### WHAT THE EXERCISE ASKS
Where the string "illustration" occurs in a line of the entries below, copy that line.
____
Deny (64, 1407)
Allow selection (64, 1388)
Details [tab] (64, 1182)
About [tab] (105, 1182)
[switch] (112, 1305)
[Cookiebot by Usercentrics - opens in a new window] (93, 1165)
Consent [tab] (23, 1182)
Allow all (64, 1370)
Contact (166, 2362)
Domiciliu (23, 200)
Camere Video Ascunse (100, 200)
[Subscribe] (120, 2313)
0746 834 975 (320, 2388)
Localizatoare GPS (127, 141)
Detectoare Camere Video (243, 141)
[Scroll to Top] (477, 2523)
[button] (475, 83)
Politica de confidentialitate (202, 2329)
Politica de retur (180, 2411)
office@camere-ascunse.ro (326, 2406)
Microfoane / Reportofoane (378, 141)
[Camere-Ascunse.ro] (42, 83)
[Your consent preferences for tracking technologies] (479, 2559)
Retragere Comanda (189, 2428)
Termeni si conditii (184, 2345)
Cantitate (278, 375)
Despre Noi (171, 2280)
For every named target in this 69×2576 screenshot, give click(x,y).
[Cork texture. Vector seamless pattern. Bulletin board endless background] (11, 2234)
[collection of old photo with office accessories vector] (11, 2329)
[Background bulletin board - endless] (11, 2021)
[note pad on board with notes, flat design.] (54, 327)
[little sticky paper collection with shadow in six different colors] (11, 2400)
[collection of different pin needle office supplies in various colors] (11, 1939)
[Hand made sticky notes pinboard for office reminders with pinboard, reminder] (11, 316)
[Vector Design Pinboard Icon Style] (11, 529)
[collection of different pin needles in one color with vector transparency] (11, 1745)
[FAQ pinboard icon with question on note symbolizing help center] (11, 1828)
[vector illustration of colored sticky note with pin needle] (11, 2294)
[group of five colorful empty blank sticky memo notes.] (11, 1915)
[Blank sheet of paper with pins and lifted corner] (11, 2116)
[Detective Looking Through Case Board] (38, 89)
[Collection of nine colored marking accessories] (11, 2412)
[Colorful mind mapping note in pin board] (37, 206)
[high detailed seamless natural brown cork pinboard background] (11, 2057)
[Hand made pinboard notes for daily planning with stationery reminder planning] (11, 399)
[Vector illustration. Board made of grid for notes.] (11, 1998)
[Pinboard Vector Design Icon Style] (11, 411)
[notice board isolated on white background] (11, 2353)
____
### SOLUTION BELOW
[vector illustration of colored sticky note with pin needle] (11, 2294)
[Vector illustration. Board made of grid for notes.] (11, 1998)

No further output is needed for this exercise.